Feelings don’t come out of nowhere.  They come from experience and hopefully thought.  Sometimes they are passed down to us from parents or community.  When we all agree to hold certain beliefs—like say,  not butchering dogs on the front lawn—it creates a sense of community.  But even those beliefs have to be owned—not just taught.  I don’t butcher dogs on my front lawn because a) my neighbors won’t like it, but ALSO because b) it is not an activity I could stomach because of my love for dogs.  See?  Public and personal views.

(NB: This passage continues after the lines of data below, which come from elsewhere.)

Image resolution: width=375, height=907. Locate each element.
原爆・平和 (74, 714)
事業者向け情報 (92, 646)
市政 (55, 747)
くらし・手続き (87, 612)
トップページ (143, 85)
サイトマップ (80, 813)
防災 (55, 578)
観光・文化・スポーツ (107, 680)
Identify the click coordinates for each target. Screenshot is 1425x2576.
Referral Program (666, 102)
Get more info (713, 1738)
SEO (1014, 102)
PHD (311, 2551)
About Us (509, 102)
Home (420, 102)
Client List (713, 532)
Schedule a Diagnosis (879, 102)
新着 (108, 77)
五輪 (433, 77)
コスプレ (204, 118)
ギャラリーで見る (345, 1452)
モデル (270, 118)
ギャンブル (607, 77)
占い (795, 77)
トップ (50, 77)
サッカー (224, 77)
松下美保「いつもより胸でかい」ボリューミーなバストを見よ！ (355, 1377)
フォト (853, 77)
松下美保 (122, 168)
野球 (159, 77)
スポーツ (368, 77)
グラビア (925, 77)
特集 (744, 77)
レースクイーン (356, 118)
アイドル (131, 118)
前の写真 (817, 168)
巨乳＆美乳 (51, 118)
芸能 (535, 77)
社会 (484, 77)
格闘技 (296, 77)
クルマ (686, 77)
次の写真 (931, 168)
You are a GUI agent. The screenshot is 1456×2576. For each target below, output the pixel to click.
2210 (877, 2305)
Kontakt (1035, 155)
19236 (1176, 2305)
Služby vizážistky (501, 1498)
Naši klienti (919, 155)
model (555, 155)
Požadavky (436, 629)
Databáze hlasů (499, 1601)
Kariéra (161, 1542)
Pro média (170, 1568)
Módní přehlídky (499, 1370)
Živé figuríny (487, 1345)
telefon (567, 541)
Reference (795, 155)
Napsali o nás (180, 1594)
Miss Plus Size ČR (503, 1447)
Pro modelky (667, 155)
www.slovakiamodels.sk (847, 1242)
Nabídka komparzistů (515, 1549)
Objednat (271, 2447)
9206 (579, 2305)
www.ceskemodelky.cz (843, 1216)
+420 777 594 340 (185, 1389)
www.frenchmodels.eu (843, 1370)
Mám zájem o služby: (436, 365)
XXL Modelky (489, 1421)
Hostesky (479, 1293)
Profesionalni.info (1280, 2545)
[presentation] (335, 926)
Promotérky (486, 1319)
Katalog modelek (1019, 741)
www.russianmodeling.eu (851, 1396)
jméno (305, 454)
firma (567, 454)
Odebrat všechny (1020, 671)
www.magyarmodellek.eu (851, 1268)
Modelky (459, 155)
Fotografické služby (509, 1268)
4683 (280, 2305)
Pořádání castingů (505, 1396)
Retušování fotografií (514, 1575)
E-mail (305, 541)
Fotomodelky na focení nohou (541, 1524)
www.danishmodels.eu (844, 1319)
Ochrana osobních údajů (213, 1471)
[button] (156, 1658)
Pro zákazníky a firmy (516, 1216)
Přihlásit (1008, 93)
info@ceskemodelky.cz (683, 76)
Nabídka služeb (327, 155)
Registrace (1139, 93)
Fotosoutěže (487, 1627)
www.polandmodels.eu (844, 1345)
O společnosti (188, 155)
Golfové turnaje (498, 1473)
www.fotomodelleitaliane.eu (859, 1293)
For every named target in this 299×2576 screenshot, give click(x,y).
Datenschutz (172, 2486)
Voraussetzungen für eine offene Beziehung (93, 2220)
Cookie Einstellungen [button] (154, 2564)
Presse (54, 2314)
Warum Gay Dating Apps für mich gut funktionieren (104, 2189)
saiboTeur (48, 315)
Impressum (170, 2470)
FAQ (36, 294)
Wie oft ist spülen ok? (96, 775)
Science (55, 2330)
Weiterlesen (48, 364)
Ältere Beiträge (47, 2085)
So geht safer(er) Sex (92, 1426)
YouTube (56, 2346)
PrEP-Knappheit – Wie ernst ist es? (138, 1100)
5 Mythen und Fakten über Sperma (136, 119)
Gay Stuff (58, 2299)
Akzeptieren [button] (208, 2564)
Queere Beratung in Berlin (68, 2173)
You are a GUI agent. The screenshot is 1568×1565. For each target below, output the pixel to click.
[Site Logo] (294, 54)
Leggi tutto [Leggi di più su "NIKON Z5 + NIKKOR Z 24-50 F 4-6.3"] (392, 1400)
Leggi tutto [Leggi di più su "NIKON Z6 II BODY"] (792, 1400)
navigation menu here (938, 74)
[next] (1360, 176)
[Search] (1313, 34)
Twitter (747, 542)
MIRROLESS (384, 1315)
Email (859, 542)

No matter the views taught to us, there still comes a point when we  must own them, that we can say, THIS is what I believe, and know it down to our gut.  That doesn’t mean it’s unchangeable—it simply means that we own it.

We don’t all have to have the same feelings or emotions or thoughts to get along.  My own husband and I vary greatly sometimes in some of our beliefs.  I am a big proponent of non violence—am against the death penalty and war.  My husband’s view on non violence is not the same.  And we are both aware of how the other feels.

And yet here we are, happily married, raising a child, living under the same roof, with respect for one another.  because we don’t dictate to one another how to think or feel.  We use crazy phrases like “I don’t agree with that.” and then proceed to have dinner.  I’d like to think that I’ve shaped some new views in him.  He hasn’t been so successful in raising any bloodthirstiness in me, but we’ve only been together 11 years…

Now—allowing people to think or feel as they wish can certainly bring about uncomfortable moments.  But this is part of the human experience.  Those moments, as ugly as they can be, shape who we are.  Perhaps someone is explaining why using the R word is hurtful.  And you find that you disagree with that because you think that being able to use words is a freedom you should be allowed to express, even if they are hurtful. when you find yourself disagreeing with folks, that’s a great opportunity to examine WHY. Because it is within THAT examination that our character is formed and continues to grow.  I will admit, when the accusations of being “too sensitive” about it pop up, I examine myself.  Am i making a mountain out of a molehill? And I look to my core beliefs, and I realize I am NOT too sensitive, and that we are fighting a battle for a paradigm shift.  And then I “witness” my own beliefs and from there can only hope you will examine your own.

Because that’s the thing.  My job is not to get you to change your mind.  My only job is to make you think.

So, stop telling me HOW to think, and give me reasons to THINK FOR MYSELF.  I will be more apt to listen to you if I think you have some respect for my humanity, than if you treat me like a child without any life experience.